NHIF seeks new boss amid calls for more reforms

The NHIF Building in Upper Hill, Nairobi. PHOTO | FILE
The NHIF Building in Upper Hill, Nairobi. PHOTO | FILE 

The National Health Insurance Fund (NHIF) has embarked on the search for a new managing trustee following the exit of Simeon ole Kirgotty from the helm February when his term expired.

NHIF had appointed Geoffrey Mwangi as its CEO in an acting capacity, a position he has held for five months now.

The public health insurer said Friday that it is searching for a “result-oriented” individual of “impeccable integrity” to fill the post.

The recruitment process is expected to conclude in a month.

The candidate is expected to “advise the Ministry of Health on policy relating to Social Health Insurance,” said NHIF in the notice.


The search for a new chief executive comes as NHIF is under pressure to upscale social health insurance coverage in the country.

While the fund has instituted a raft of reforms, in part doubling benefits for its members, it has been faced with accusations of corruption, ineptitude and underperformance.

“NHIF is a vital institution, but one which does not inspire much public confidence. This is because, like its sister NSSF, it is often mentioned in the news for procurement scandals, a revolving door of directors and executives, and court wrangles that always burden the taxpayer further,” said associate professor at the University of Nairobi’s School of Business Bitange Ndemo in a recent commentary.

NHIF in April last year began implementing new contribution rates for workers, with the new rules initially met with resistance from workers.

At one time, the Central Organisation of Trade Unions (Cotu) went to court to block the plan but withdrew the case after negotiations.

It also rolled out a new outpatient health cover for Kenyans after years of only offering in-patient cover.

NHIF Chairman Mohamud Mohamed at the time said the new rates and cover were geared towards attainment of universal health coverage for all Kenyans.

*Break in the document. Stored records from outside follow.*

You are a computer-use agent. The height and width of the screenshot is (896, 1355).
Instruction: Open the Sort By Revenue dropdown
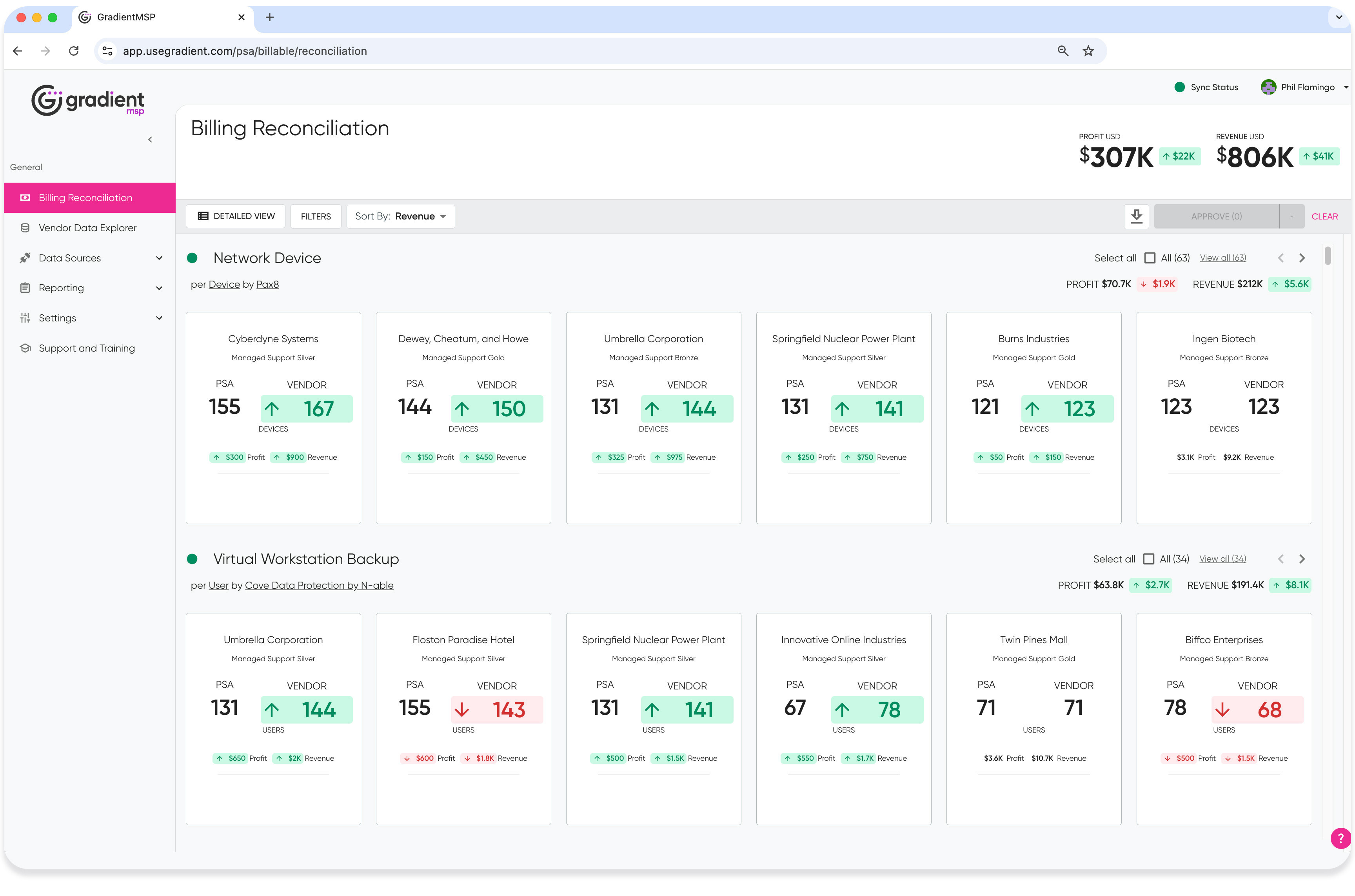400,217
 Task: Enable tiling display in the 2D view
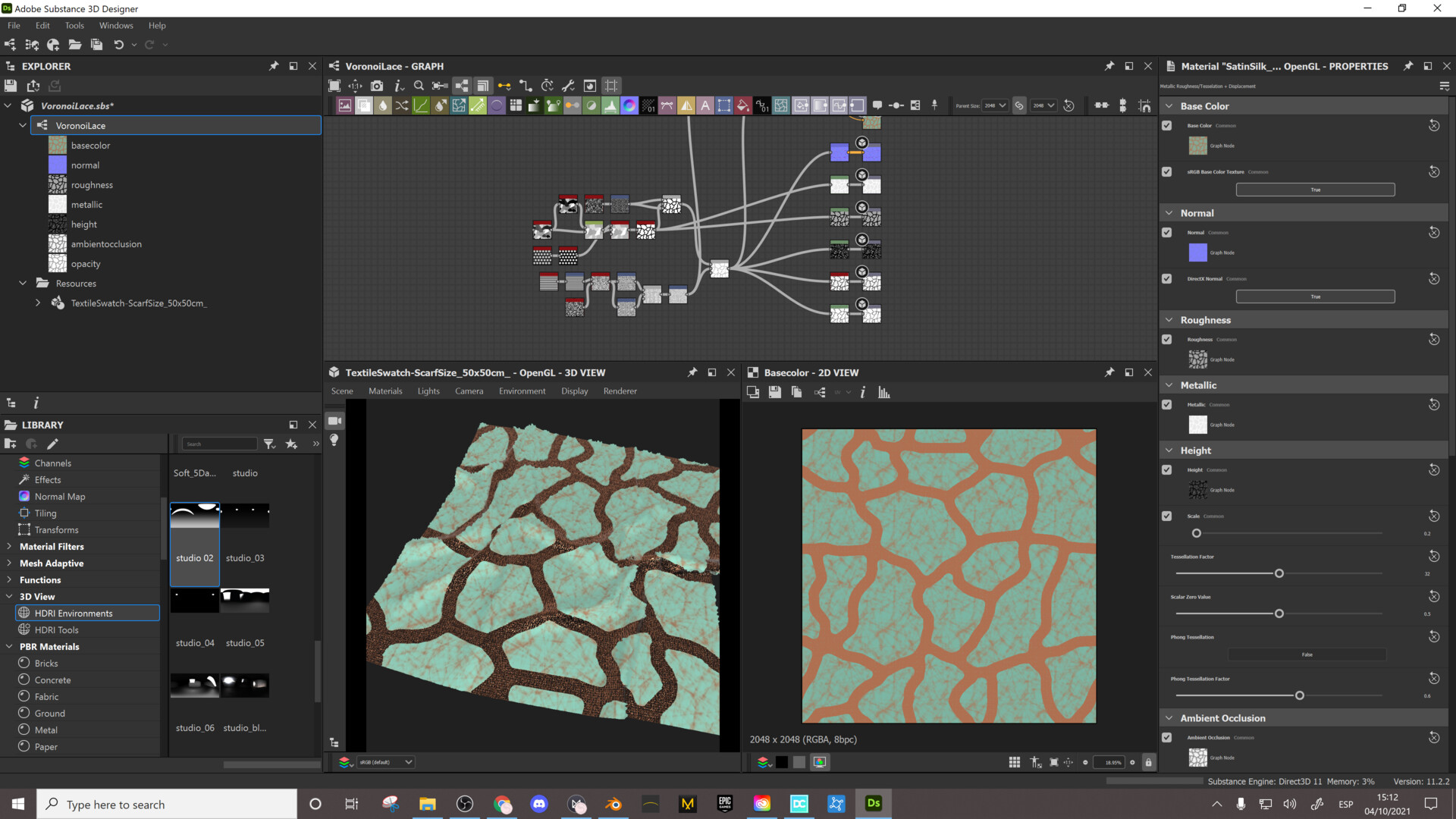(x=1015, y=762)
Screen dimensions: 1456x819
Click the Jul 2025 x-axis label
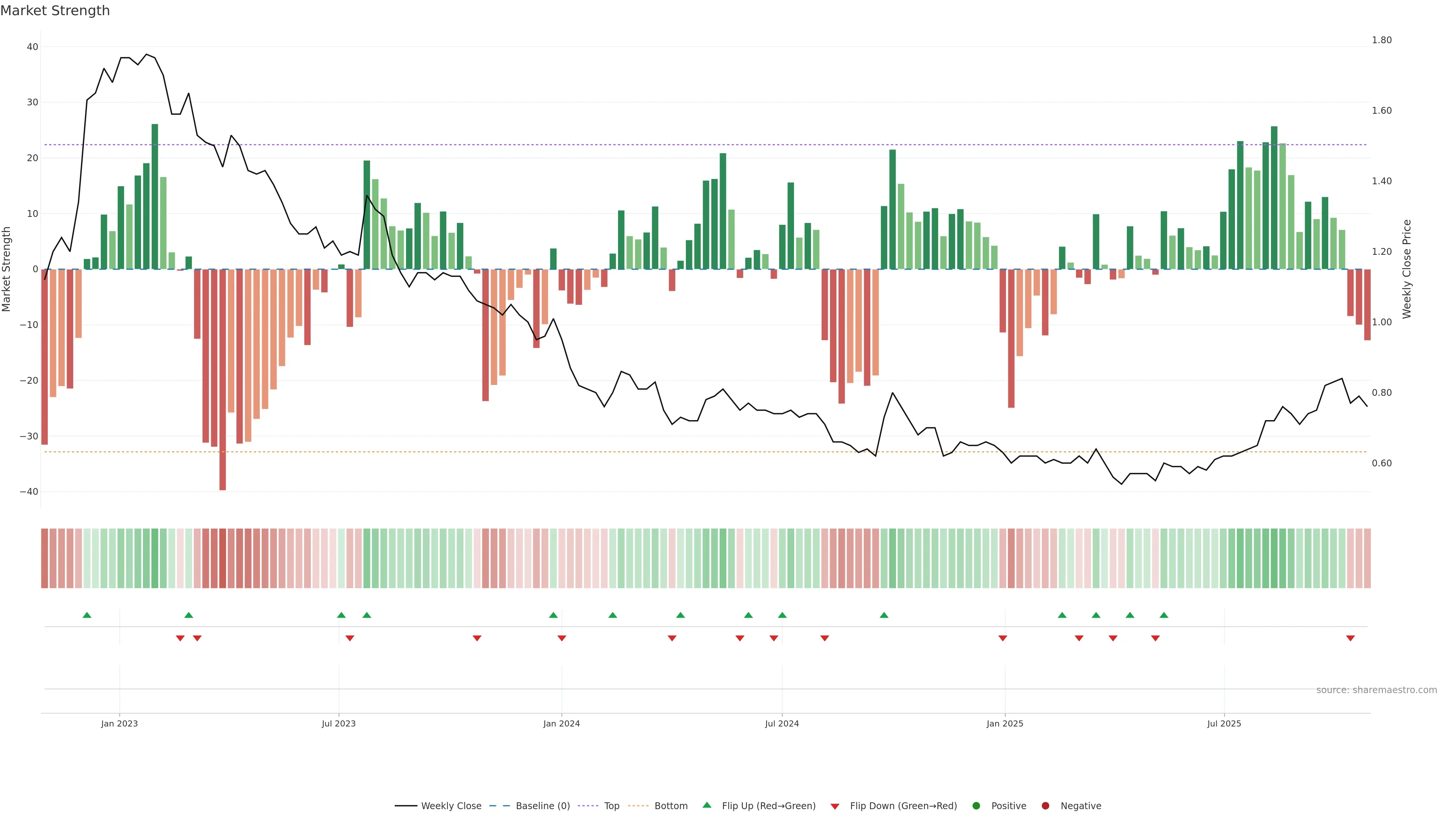point(1224,723)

However, a section of private hospitals listed by the government as offering treatment to NHIF contributors have been turning away patients under the health plan since then, arguing the Sh1,200 capitation per member prescribed by NHIF for a whole year is unrealistic and unworkable.

The levying of higher NHIF fees was part of the government’s plan to offer universal access to health services as stipulated in the Constitution.

Monthly NHIF contributions are compulsory for formal sector workers.

Workers in the informal sector can also apply voluntarily, including those that have retired.